The W3C is calling for position papers on Web authentication, the process of verifying that a Web user is really who he or she claims to be, from Web security experts, software developers, browser manufacturers, and even their customers.
The papers will be presented at a workshop, scheduled to hit New York City March 15 and 16, which is expected to focus on ways browser vendors and e-commerce service providers can work together to improve security.
The W3C argued that the Web must be a safer place where users can do anything from basic browsing to complex transactions.
"Gaps in practical security on the Web make all users easy targets for fraud. Despite broad availability of security technologies, the Web community (browser developers, Web site operators, users) lack agreement on how to help avoid the most basic types of fraud," the W3C said.
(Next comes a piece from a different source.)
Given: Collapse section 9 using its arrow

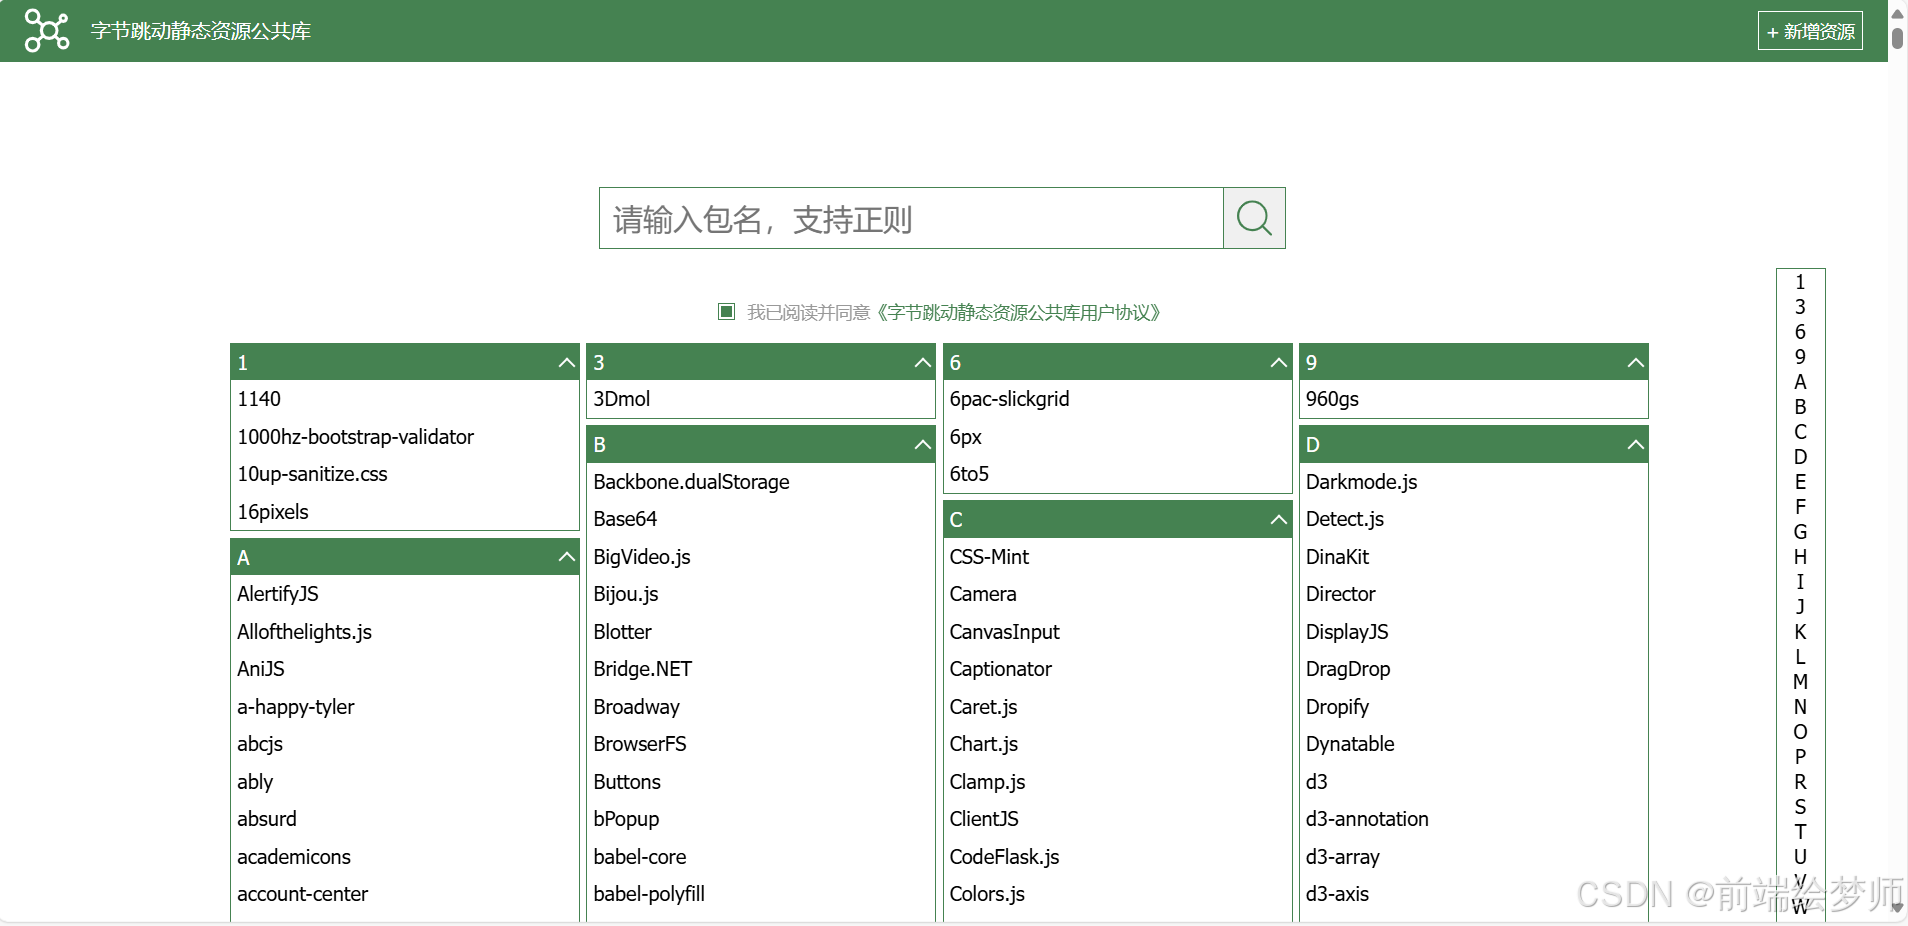Looking at the screenshot, I should point(1635,362).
Standards bodies have specifications and standards to keep Web users from conducting fraudulent Web services transactions.
For example, the Liberty Alliance and OASIS have created federation protocols to allow companies to safely conduct business over the Web.
But no one has really addressed the Web's security foundation, which is where vulnerabilities start, W3C spokesperson Janet Daly said. Web security today depends on Transport Layer Security (TLS), an IETF protocol that is wrapped around HTTP (define) transactions to authenticate endpoints and ensure private communications.
Current perpetrators get around the technically solid TLS security layer because the protocol implementations don't let users know what kind of security is in place, and with whom they are communicating.
So attackers can bypass these security mechanisms without users noticing.